“……”妙言一阵无语:“说清楚?我倒是想,可我能说得清楚吗?”
没有直接回答这个问题,妙言歉然道:“我今日是来给你道歉的,我心里其实清楚妙语的下落不是你透露出去的,当日还那样说话,这几个月来,我心里……很是难受。”
“哼!”薛亦恒回忆起当日的情形,声音冷了几分道:“妙言道长也会难受,倒是难得!”
妙言想着确实是自己的不对,虽然被他怼了,也没有生气:“我是真心诚意向你道歉的,你若是不肯谅解我也绝无怨尤。”
看到薛亦恒看着她只是不说话,妙言讪讪地道:“我刚去见了薛老夫人,老夫人把你当初接近白云观的缘故都和我说了,是我以小人之心度君子之腹误会你了,现在我再说什么都是多余的。我……我当日心情有些不好,说了些很不得体的话,也请你大人大量都忘了吧!”
“我要是不忘,偏要计较呢?”薛亦恒双手抱胸冷然道。
“呃……也没什么,我想说的都说完了,我先走了。”妙言实在不知道如何应对这尴尬局面。
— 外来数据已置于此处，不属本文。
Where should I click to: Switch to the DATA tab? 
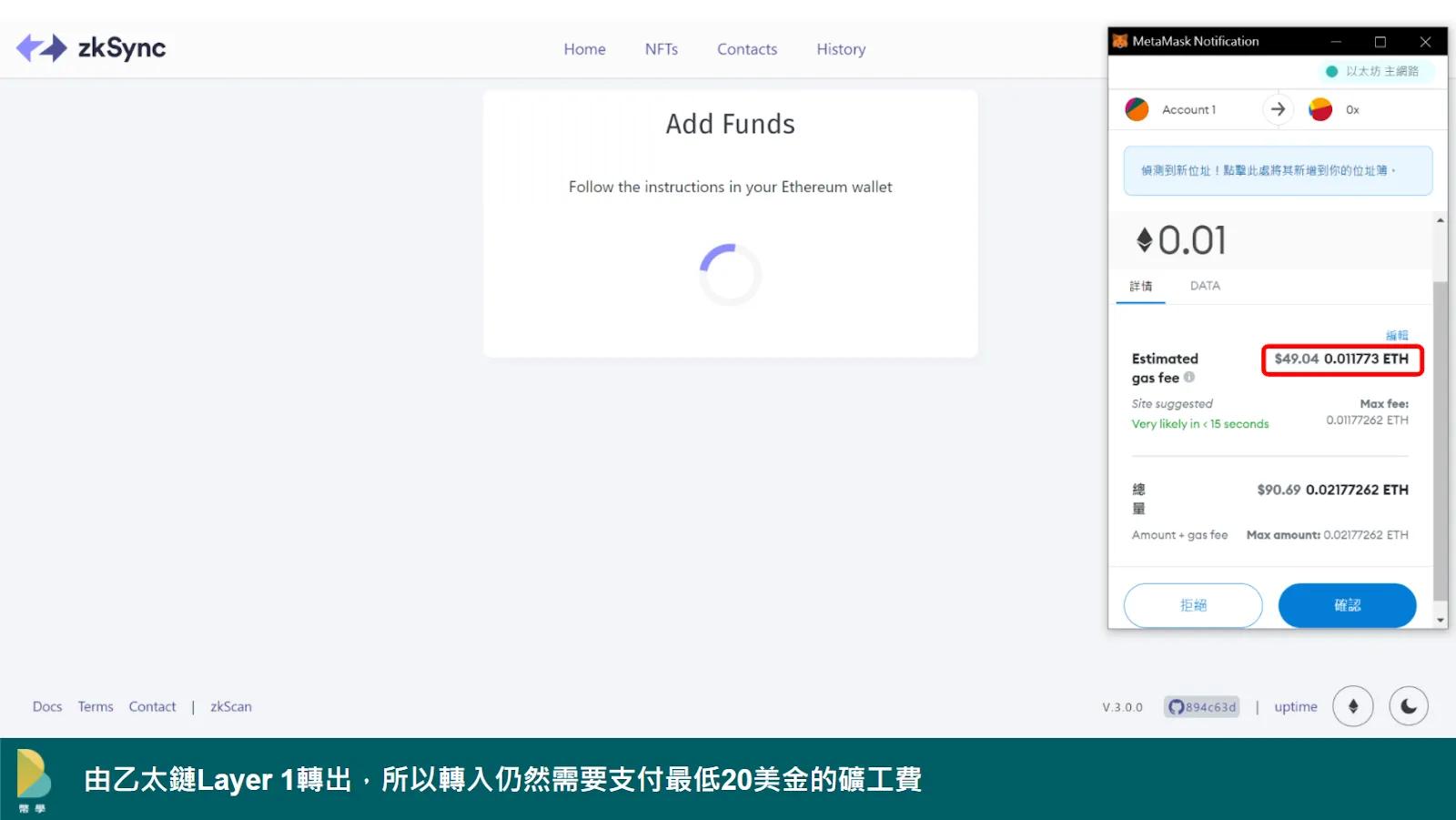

“站住!我这里你想来就来,想走就走,把我当成什么人了?”薛亦恒看她要走,声音高了起来。
看他忽然发火,妙言有点意外,她可没有见过薛亦恒发过火,小心翼翼地道:“你真生气了?你便是再生气也不能扣下我吧?你这里又不是龙潭虎穴,只许进不许出的?”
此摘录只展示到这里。